O destino da missão é Proxima Centauri b, um exoplaneta localizado no sistema estelar Alpha Centauri, a cerca de 4,37 anos-luz da Terra. A escolha se deve ao fato de ser o exoplaneta potencialmente habitável mais próximo de nós. Ele está na "zona habitável" de sua estrela, o que aumenta a chance de existir água líquida em sua superfície, um fator crucial para a colonização.
A viagem de aproximadamente 40 trilhões de quilômetros levaria 400 anos, o que significa que as gerações que chegariam ao destino seriam descendentes da tripulação original, que nasceria, viveria e morreria a bordo da nave.
A nave foi projetada para uma capacidade máxima de 2.400 pessoas. No entanto, os engenheiros calcularam que a população sustentável ideal seria de aproximadamente 1.500 habitantes, mantida por um rígido planejamento populacional para garantir que os recursos não se esgotem.

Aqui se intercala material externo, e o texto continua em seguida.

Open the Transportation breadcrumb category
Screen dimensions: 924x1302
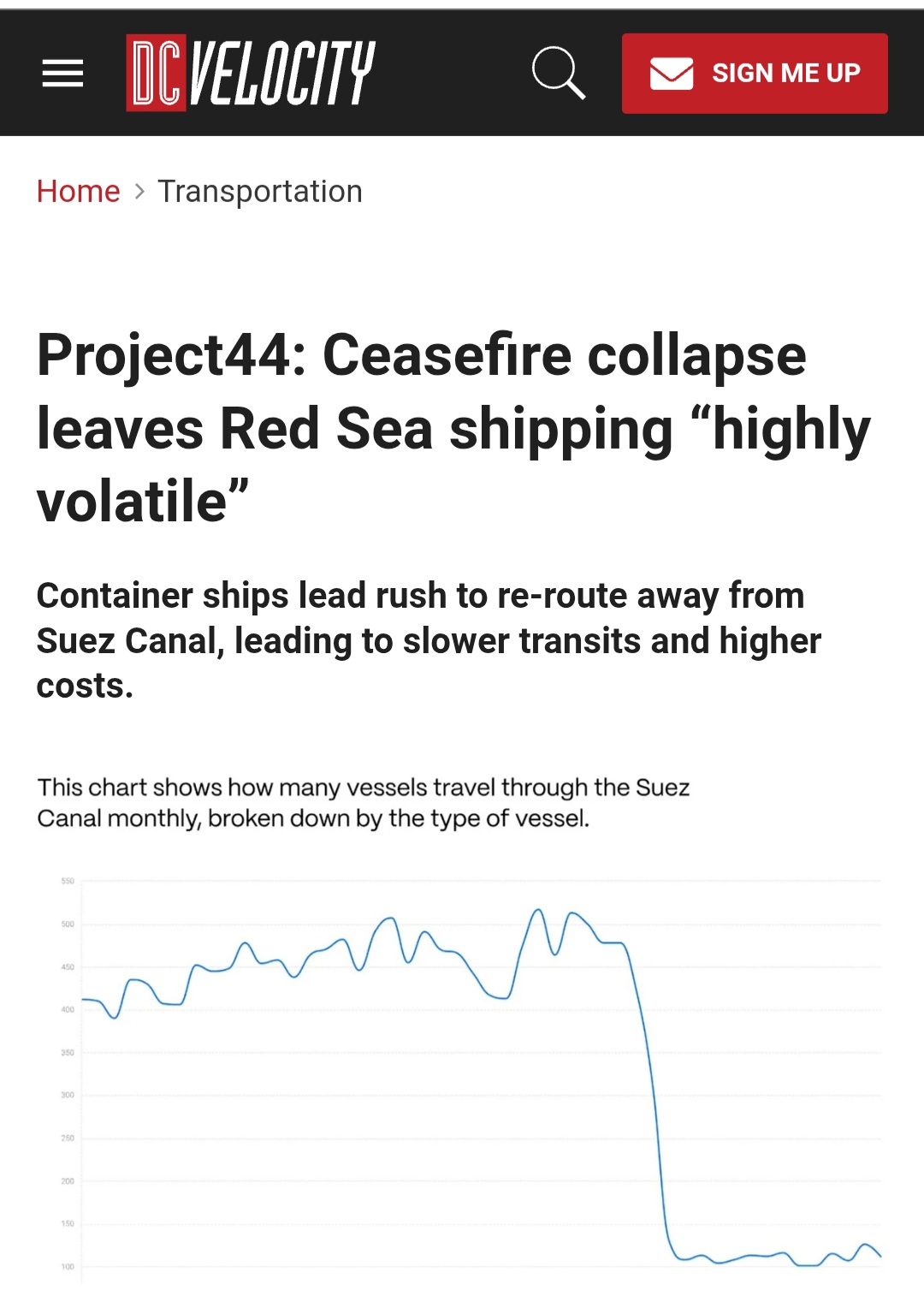(260, 191)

A governança seria um modelo híbrido, combinando decisões humanas com sistemas avançados de inteligência artificial (IA). A IA seria responsável por monitorar e gerenciar recursos essenciais como água, ar e energia, além de auxiliar na manutenção da nave, garantindo a resiliência do sistema social e operacional.
Não. A Chrysalis é um projeto conceitual detalhado e tecnicamente fundamentado, mas ainda está no campo teórico. Não há previsão de construção, pois depende de avanços tecnológicos significativos, como o domínio da fusão nuclear controlada.

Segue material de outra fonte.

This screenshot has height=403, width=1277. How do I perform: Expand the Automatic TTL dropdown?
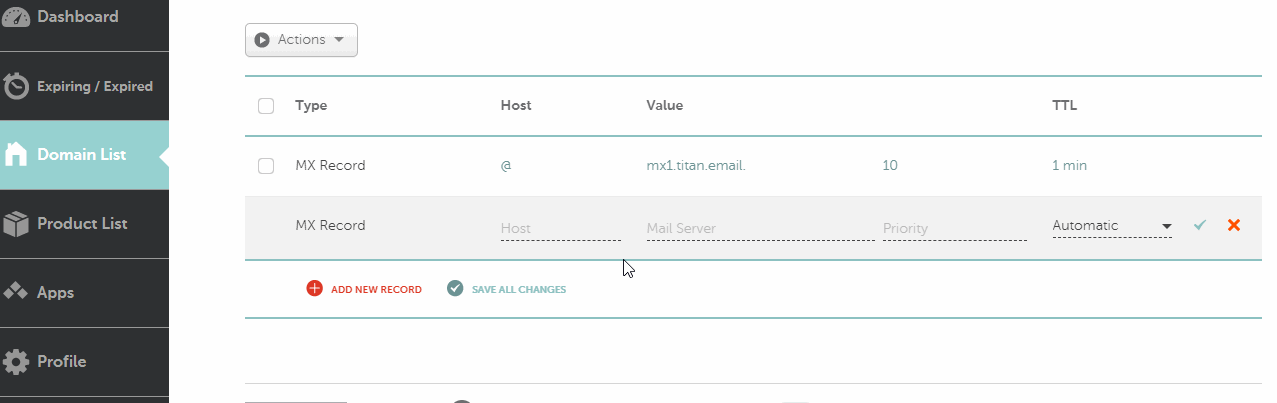pos(1112,227)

Embora distante da realidade prática, a nave Chrysalis representa um marco no planejamento de missões interestelares. O projeto transforma o sonho de viajar para outras estrelas em um complexo problema de engenharia, sociologia e biologia, fornecendo um roteiro dos desafios que a humanidade precisa superar para se tornar uma espécie interplanetária.